St. Joseph’s, a Catholic hospital in Phoenix, Arizona, generated a heap of controversy earlier this year for making the apparently profoundly un-Catholic decision to save a woman’s life. Even though the woman had a “close to 100 percent” probability of dying without the recommended abortion, meaning her 11-week-old fetus also had no chance of survival, the Catholic Church’s stance remained that it’s better to allow a mother of four to die than perform that evil medical procedure. Now, due to the hospital’s principled refusal to deny life-saving medical care to women, it has been kicked out of the Catholic Church.
No matter how hard I try, I cannot understand the stance of Rev. John Ehrich, medical ethics director for the Diocese of Phoenix, who argued that, making the right decision under Catholic doctrine, “There are some situations where the mother may in fact die along with her child.” Even though, abortion or no abortion, the fetus will not survive, the woman must also be sacrificed. His viewpoint enjoyed the support of Phoenix Bishop Thomas Olmstead, who issued an ultimatum: promise to let women die in the future, or you’re out of the Catholic Church. St. Joseph’s chose life.
St. Joseph’s gave a statement about their principled refusal to give in to the bishop’s demands: “Morally, ethically, and legally we simply cannot stand by and let someone die whose life we might be able to save.” This hospital’s stand is heartening, but Bishop Olmstead’s decision that Catholic hospitals cannot provide live-saving medical care has frightening ramifications. Fifteen percent of all hospital beds in the United States are Catholic-run. And not all Catholic hospitals are willing to reject this anti-life decree to protect women; in fact, the American Civil Liberties Union (ACLU) raises concerns about other religiously affiliated hospitals denying emergency care. They are asking Health and Human Services Secretary Kathleen Sebelius to investigate these infractions, since these hospitals, receive federal money and are bound by law to provide emergency abortions.
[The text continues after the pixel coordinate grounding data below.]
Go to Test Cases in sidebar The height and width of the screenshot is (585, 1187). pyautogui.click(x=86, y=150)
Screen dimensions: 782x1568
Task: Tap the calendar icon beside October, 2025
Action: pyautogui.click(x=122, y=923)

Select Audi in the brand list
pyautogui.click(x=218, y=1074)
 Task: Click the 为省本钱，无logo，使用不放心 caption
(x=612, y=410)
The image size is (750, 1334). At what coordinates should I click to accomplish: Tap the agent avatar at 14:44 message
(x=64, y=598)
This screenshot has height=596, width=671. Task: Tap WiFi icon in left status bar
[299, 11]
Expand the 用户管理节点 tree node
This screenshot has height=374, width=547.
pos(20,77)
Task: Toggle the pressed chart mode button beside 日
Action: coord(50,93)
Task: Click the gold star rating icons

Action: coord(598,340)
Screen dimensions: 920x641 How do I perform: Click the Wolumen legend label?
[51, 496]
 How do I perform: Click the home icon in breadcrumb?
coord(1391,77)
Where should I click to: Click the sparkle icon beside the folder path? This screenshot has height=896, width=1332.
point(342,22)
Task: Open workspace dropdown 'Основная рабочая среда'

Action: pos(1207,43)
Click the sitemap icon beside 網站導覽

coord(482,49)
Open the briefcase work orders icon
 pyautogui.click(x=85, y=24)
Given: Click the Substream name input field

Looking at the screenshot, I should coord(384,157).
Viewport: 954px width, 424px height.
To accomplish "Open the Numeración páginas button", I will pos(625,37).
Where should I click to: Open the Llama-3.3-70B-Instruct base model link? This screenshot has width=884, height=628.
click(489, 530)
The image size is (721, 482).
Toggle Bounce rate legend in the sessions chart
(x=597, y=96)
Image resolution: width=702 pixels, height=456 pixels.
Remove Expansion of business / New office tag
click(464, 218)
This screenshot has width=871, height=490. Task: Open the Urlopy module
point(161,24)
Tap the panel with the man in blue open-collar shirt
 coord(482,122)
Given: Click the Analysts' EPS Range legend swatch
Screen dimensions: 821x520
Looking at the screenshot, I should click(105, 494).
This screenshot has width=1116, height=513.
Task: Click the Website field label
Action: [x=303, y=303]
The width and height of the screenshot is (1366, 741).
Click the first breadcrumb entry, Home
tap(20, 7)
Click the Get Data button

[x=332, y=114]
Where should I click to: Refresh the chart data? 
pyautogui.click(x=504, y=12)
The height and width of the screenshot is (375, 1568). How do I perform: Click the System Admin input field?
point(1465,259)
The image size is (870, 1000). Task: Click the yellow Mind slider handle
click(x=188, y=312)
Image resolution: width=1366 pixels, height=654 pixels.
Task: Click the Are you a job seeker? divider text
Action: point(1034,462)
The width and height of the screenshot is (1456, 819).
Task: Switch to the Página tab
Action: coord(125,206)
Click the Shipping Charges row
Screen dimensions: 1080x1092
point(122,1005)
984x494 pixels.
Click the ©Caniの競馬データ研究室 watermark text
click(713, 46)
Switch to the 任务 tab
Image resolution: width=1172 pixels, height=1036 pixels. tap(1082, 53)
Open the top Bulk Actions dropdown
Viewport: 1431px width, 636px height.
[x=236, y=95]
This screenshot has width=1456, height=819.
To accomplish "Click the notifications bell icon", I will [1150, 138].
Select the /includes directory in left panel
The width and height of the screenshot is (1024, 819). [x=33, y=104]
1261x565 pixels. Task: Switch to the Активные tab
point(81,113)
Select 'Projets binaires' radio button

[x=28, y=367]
Although I strongly believe that a woman has the right to control her own body and decide what happens in her womb, I attempt to be understanding that, for certain people who believe life begins at conception, an abortion is a terrible action that kills a living human being. I respect people who are both “pro-life” — believe life begins at conception and thus abortion is wrong — and “pro-choice” — believe a woman nonetheless retain control over her own body and the decision whether to have an abortion. Yet in this situation, I’m at a loss to interpret Bishop Olmstead’s decision as anything less than a callous disregard for the lives of women, and an absurdly rigid adherence to a deeply misogynistic interpretation of Catholic doctrine.
In a statement denouncing Bishop Olmstead’s decision, Catholics for Choice President Jon O’Brien, found one “silver lining” to the hospital’s loss of affiliation: “Ultimately, when a bishop stops pretending to be a doctor, the whole community benefits.”
I’m not a scholar of Catholic theology, but at the very least, this should fall under self-defense. The Catholic Catechism even says that “it is legitimate to insist on respect for one’s own right to life. Someone who defends his life is not guilty of murder even if he is forced to deal his aggressor a lethal blow.” And, as regards the hospital’s role: “Legitimate defense can be not only a right but a grave duty for someone responsible for another’s life.” The stubborn adherence to no abortion, no matter the circumstances, fails these principles.